Fig. 6: nCoV400 antibody suppresses N protein-driven aggregation in vitro and in cells.

a Representative fluorescence images of AF488-labeled N-CTD protein (20 μM) mixed with vRNA157 (1 μM) to form condensate liquid droplets in vitro, in the absence or presence of nCoV400Fab at an equimolar ratio to N-CTD. Lanes 1 and 2 with the addition of 10% PEG8000 while lane 3 and 4 contained 20% PEG8000. Scale bars, 50 μm. b Fluorescence microscopy images showing condensate droplets formed by incubation of AF488-labeled full-length N-CTD (green, 20 μM) or AF488-labeled truncated N-CTD (Δ264–364) (green, 20 μM) with Cy5-labeled 55-nt vRNA (red, 20 μM) in the presence or absence of different inhibitors. Conditions included full-length N-CTD with vRNA (lane 1), truncated N-CTD (Δ264–364) with vRNA (lane 2), and N-CTD with vRNA incubated separately with nCoV400Fab (lane 3), L-chicoric acid (lane 4), ampicillin (lane 5), or the non-N-CTD-specific antibody nCoV396Fab (lane 6). Merged images (yellow) illustrate colocalization of N-CTD and RNA. Scale bar, 10 μm. c Representative line profile analysis demonstrating the colocalization pattern between AF488-N-CTD and Cy5-55-nt vRNA signals. d Quantitative analysis of condensate formation, including integrated fluorescence intensity, droplet counts, and area occupied by droplets, calculated from four randomly selected fields for each condition.
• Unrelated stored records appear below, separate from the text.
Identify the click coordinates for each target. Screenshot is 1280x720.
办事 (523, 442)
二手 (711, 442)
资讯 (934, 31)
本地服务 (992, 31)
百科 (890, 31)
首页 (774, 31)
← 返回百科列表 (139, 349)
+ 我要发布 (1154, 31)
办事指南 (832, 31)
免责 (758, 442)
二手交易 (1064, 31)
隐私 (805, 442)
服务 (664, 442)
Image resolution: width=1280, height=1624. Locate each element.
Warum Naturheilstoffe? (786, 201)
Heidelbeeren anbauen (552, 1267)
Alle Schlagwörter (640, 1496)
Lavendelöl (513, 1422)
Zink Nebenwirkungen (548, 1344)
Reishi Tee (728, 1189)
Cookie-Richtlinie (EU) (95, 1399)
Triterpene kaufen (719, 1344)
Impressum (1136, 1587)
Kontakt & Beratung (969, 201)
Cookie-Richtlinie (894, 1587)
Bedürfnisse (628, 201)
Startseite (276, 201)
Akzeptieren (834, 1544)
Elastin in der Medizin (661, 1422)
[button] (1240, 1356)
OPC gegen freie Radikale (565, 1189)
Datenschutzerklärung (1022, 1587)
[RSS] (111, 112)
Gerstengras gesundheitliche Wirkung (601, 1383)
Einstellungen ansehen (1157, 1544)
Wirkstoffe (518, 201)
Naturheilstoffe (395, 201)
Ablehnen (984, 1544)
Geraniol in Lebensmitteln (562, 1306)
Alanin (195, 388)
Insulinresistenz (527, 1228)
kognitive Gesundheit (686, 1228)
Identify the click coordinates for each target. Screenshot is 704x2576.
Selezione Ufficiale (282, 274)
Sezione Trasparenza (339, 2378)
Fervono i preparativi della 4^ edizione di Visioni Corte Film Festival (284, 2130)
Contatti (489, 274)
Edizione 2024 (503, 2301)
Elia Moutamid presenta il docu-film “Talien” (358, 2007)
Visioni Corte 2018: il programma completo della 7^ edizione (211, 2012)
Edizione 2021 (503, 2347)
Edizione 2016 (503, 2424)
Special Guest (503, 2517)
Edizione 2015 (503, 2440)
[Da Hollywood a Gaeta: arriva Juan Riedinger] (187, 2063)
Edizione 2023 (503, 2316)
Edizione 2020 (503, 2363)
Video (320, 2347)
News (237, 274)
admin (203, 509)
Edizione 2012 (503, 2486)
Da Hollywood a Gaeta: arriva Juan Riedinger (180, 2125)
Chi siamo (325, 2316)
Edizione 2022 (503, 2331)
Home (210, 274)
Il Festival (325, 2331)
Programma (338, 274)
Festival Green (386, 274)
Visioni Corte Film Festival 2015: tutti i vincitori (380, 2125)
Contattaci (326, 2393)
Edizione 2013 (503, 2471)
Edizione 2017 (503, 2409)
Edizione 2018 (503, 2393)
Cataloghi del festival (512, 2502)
Data represent mean ± SD. Statistical significance was analyzed by one-way ANOVA (Exact p values are indicated; ns, not significant). e Confocal fluorescence microscopy images of HEK293T cells under four conditions, corresponding to lanes 1–4 from left to right: Lane 1: transfected with N-FL-mCherry alone; Lane 2: transfected with N-FL-mCherry and treated with poly(I:C); Lane 3: co-transfected with N-FL-mCherry and plasmids encoding nCoV400-GFP, then treated with poly(I:C); Lane 4: transfected with nCoV400-GFP alone. N-FL-mCherry is shown in red, nCoV400-GFP in green, and merged images (yellow) indicate colocalization. White arrows indicate representative N protein condensates. Scale bar, 10 μm. f Representative fluorescence intensity profiles showing colocalization of N-FL-mCherry (red) and nCoV400-GFP (green) signals. g Quantification of N protein condensates per cell under each condition. Data were collected from three independent experiments, with 17 randomly selected cells analyzed per group. Data represent mean ± SD. Statistical significance was determined by one-way ANOVA (Exact p values are indicated; ns not significant).